Structural and functional analysis of the phosphoryl transfer reaction mediated by the human small C‐terminal domain phosphatase, Scp1

• Published in: Protein science Vol. 19; no. 5; pp. 974 - 986
• Main Authors: Zhang, Mengmeng, Liu, June, Kim, Youngjun, Dixon, Jack E., Pfaff, Samuel L., Gill, Gordon N., Noel, Joseph P., Zhang, Yan
• Format: Journal Article
• Language: English
• Published: Hoboken Wiley Subscription Services, Inc., A Wiley Company 01.05.2010; Wiley Subscription Services, Inc
• Subjects: Aspartic Acid - chemistry; Aspartic Acid - genetics; Aspartic Acid - metabolism; Catalysis; Catalytic Domain; Crystal structure; Escherichia coli - genetics; HAD superfamily; Humans; Hydrolases - chemistry; Kinetics; Models, Molecular; Mutation; Nitrophenols; Nuclear Proteins - chemistry; Nuclear Proteins - genetics; Nuclear Proteins - metabolism; Organophosphorus Compounds; Phosphatase; Phosphoprotein Phosphatases - chemistry; Phosphoprotein Phosphatases - genetics; Phosphoprotein Phosphatases - metabolism; Phosphorylation; phosphoryl‐aspartate intermediate; Protein Conformation; protein phosphatese; Protein Structure, Tertiary; Recombinant Proteins - chemistry; Recombinant Proteins - genetics; Recombinant Proteins - metabolism; Sequence Alignment; small C‐terminal domain phosphatase; Structural Homology, Protein; Structure-Activity Relationship
• ISSN: 0961-8368; 1469-896X
• DOI: 10.1002/pro.375

Human small C‐terminal domain phosphatase 1 (Scp1) modulates the phosphorylation state of the C‐terminal domain (CTD) of eukaryotic RNA polymerase II (RNAP II), with preference for phosphorylated Ser5 in the tandem heptad repeats of the CTD. Additionally, Scp1 was identified as a conserved regulator of neuronal stem cell development.

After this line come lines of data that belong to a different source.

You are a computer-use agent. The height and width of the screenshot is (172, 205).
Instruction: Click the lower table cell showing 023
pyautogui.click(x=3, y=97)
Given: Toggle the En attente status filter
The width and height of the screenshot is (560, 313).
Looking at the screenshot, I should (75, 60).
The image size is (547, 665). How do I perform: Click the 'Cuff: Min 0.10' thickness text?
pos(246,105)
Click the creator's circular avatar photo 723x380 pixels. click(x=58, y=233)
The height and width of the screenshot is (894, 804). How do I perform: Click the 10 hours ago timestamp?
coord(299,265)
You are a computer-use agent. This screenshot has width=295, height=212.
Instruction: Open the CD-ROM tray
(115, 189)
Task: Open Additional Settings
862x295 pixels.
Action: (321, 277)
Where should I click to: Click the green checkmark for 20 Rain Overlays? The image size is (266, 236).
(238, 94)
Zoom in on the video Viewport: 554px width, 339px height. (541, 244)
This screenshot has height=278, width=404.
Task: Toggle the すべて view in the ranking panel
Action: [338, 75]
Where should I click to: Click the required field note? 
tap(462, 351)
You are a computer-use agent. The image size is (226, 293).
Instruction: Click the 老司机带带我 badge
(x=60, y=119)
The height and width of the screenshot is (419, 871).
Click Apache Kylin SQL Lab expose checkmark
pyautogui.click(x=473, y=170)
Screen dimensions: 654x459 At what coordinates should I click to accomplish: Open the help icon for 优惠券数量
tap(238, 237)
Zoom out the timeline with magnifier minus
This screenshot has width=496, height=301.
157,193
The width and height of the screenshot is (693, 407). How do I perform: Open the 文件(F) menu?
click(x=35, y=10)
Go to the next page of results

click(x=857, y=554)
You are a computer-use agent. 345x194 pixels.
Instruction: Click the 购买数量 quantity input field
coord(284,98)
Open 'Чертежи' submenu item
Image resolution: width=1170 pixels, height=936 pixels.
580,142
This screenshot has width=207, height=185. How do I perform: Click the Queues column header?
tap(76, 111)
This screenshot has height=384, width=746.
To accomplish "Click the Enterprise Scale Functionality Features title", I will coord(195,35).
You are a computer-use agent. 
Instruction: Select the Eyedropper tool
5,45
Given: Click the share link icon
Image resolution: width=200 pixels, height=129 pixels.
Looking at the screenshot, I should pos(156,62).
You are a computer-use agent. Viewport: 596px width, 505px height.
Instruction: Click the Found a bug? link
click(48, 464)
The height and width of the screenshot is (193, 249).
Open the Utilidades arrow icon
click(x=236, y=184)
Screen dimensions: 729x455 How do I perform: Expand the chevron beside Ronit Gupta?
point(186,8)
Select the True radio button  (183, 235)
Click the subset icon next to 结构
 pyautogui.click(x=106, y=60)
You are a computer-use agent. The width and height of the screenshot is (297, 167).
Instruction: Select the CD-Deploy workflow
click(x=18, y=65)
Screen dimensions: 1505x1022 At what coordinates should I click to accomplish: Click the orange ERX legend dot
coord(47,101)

Scp1 is a member of haloacid dehalogenase (HAD) superfamily, whose catalysis depends on a Mg2+ ion and a DXDX(T/V) motif. The first Asp of the motif is identified as the nucleophile that is subject to phosphorylation leading to a phosphoryl‐aspartate intermediate. This high‐energy mixed anhydride intermediate is subsequently hydrolyzed to regenerate the enzyme. In the present study, we successfully captured the phosphoryl‐aspartate intermediate in the crystal structure of a Scp1D206A mutant soaked with para‐nitrophenyl phosphate (pNPP), providing strong evidence for the proposed mechanism. Furthermore, steady‐state kinetic analysis of a variety of Scp1 mutants revealed the importance of Asp206 in Mg2+ coordination mediated by a water molecule. Overall, we captured the snapshots of the phosphoryl transfer reaction at each stage of Scp1‐mediated catalysis. Through structural‐based sequence alignment, we show that the spatial position of the D206 side chain is strictly conserved throughout HAD family. Our results strongly suggest that Asp206 and its equivalent residues in other HAD family members play important structural and possible mechanistic roles.